* [Detalles de la tarea]:
Indica las tres palabras que el fragmento sobre los vínculos sociales durante el confinamiento presenta como las palabras de orden en estos días.

Erick Torrico Villanueva

17 de abril de 2020

La mayoría de las personas, que toman esto como un dato normal, no suelen estar plenamente conscientes de que lo fundamental de la vida humana se desarrolla en el seno de las relaciones sociales. Todos dependen de todos o cada quien necesita del otro podrían ser dos fórmulas para resumir tal condición, pero lo cierto es que en la dinámica cotidiana muy poca gente se pone a pensar en esta cuestión, la reconocen y valoran.

Sin embargo, en una circunstancia como la que atraviesa hoy el mundo, ese tejido “natural” de vínculos sociales, la socialidad, se ha convertido en una de las primeras y principales víctimas, por lo que su quebrantamiento es fácil de sentir. Recién ahora algunos parecen comenzar a darse cuenta de que sólo se puede ser con los otros y de que esos otros no son meras fichas en juegos de intereses egoístas.

Aislamiento, distanciamiento y confinamiento son las palabras de orden en estos días, que se yerguen como certeza de seguridad y sobrevivencia, al punto de que se necesita y hasta se reclama la intervención del poder estatal –en negación de uno de sus tradicionales fines– para que la colectividad se mantenga disgregada, pues esa desunión, paradójicamente, puede asegurar su futuro en cohesión.

Una separación de tal carácter, si se la considera obligatoria, implica como es obvio el establecimiento de ciertas restricciones y, por tanto, de forma casi inevitable entrará en colisión con el ámbito de los derechos. Consecuentemente, las garantías democráticas –allí donde tienen vigencia– resultan objeto de preocupación. ¿Cuán compatibles son determinadas medidas adoptadas por las autoridades en nombre de un bien social mayor –la salud pública, en este caso– con la protección efectiva de las libertades ciudadanas? ¿Es posible encontrar un punto de equilibrio para esa complicada relación entre lo colectivo y lo individual? ¿O es que, al tratarse de una situación de emergencia generalizada, y por ende fuera de lo ordinario, gobiernos y ciudadanos tendrían que sujetarse también a parámetros de excepcionalidad?

* [Datos extraídos]:

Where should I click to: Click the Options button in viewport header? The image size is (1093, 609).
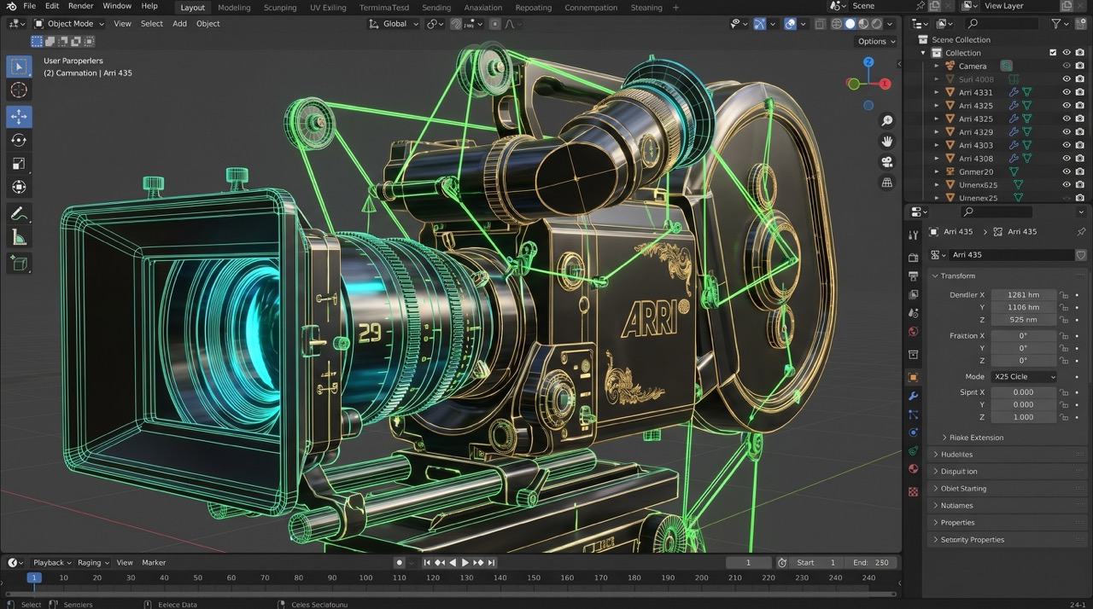876,41
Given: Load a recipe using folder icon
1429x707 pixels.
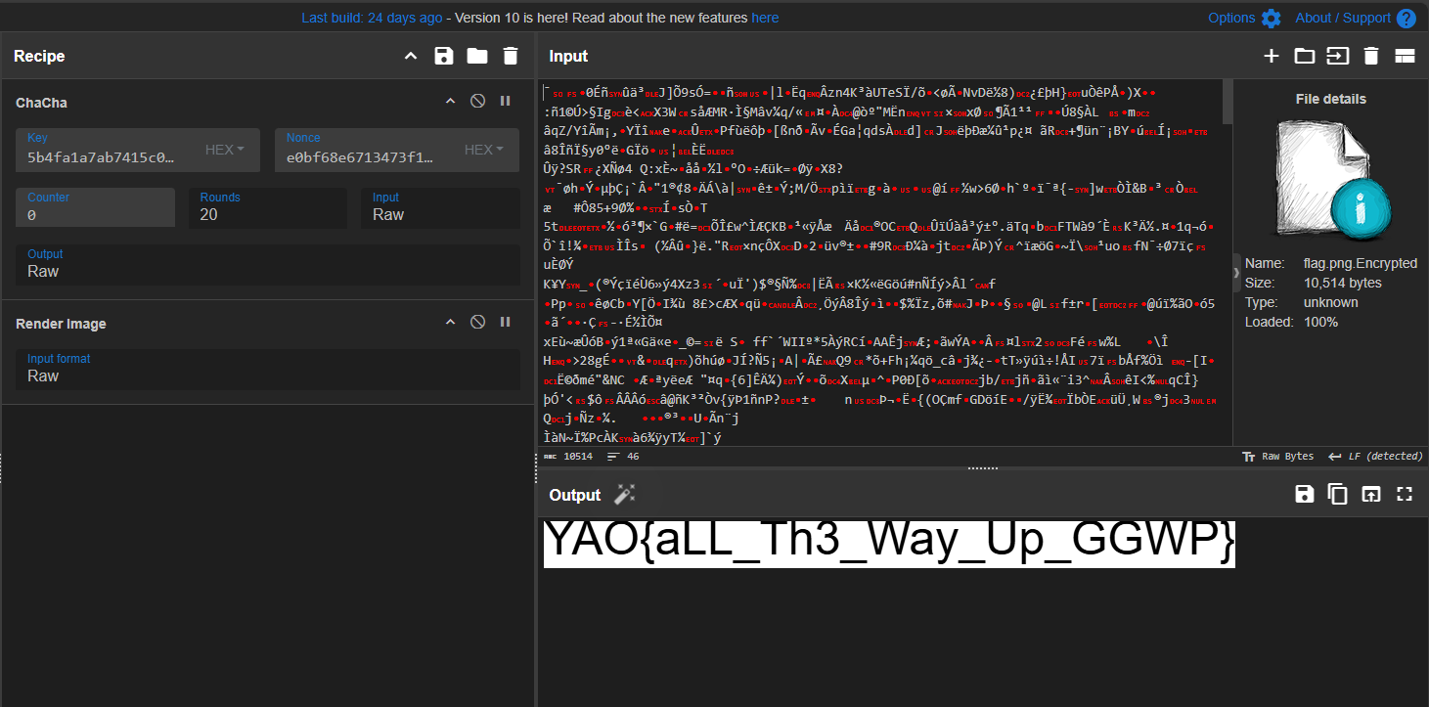Looking at the screenshot, I should tap(477, 56).
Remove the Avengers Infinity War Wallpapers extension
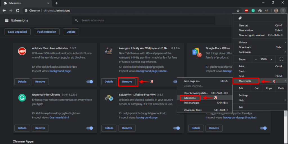This screenshot has width=288, height=144. pyautogui.click(x=127, y=82)
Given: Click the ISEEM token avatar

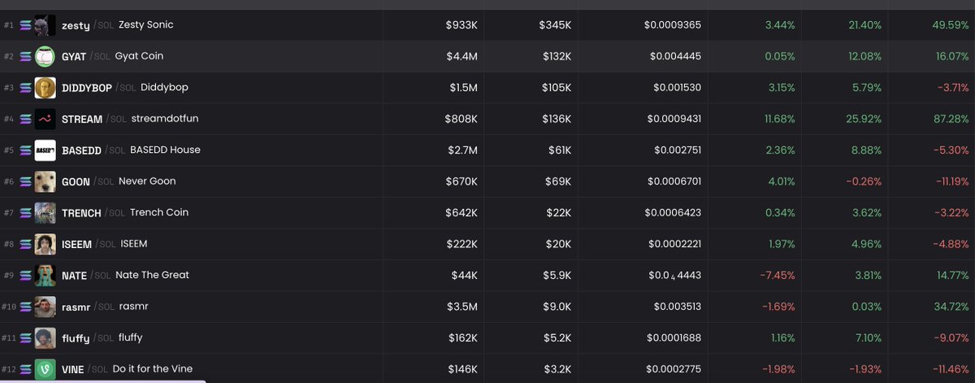Looking at the screenshot, I should [x=46, y=244].
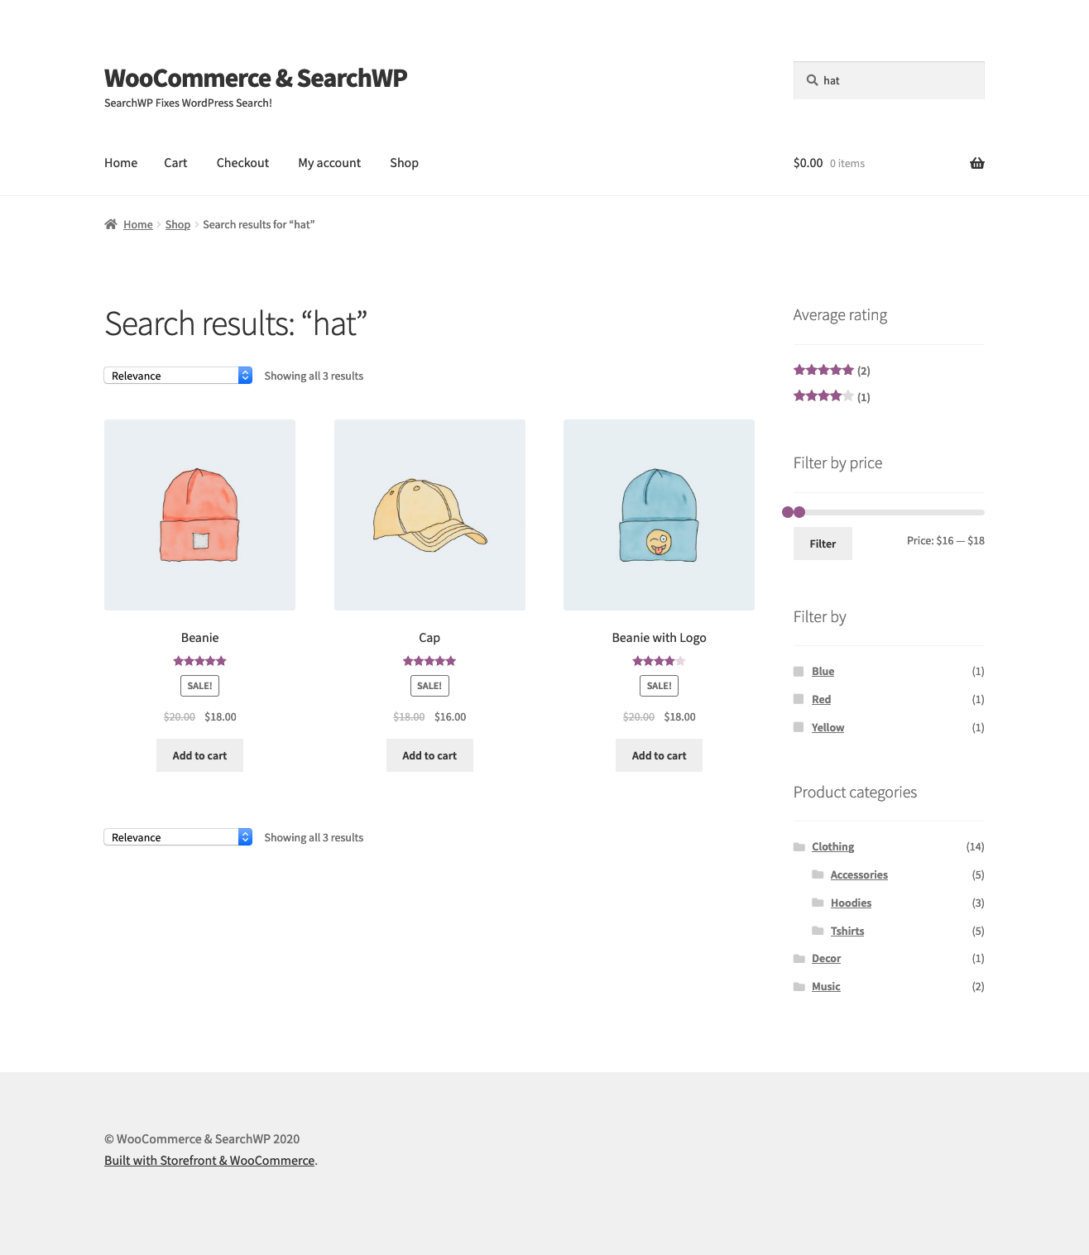The height and width of the screenshot is (1255, 1089).
Task: Click the Clothing category folder icon
Action: (799, 846)
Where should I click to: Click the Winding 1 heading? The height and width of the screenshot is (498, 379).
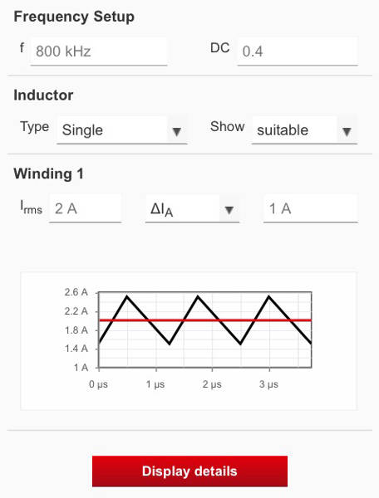[49, 173]
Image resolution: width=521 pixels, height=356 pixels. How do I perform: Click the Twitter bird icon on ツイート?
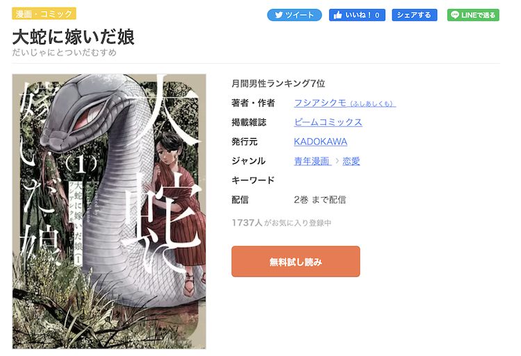[279, 15]
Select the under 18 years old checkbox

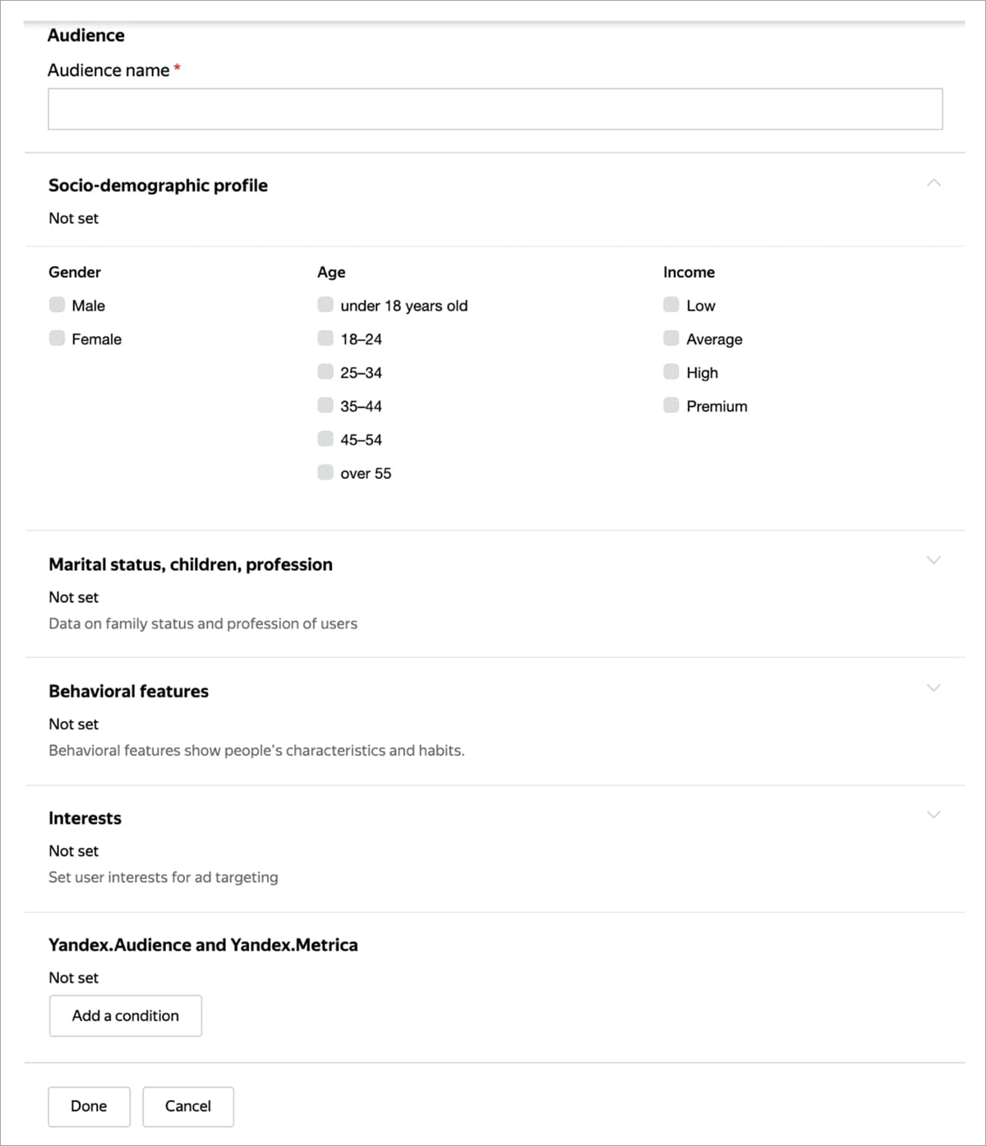pos(325,305)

* [Respuesta]:
Aislamiento, distanciamiento y confinamiento.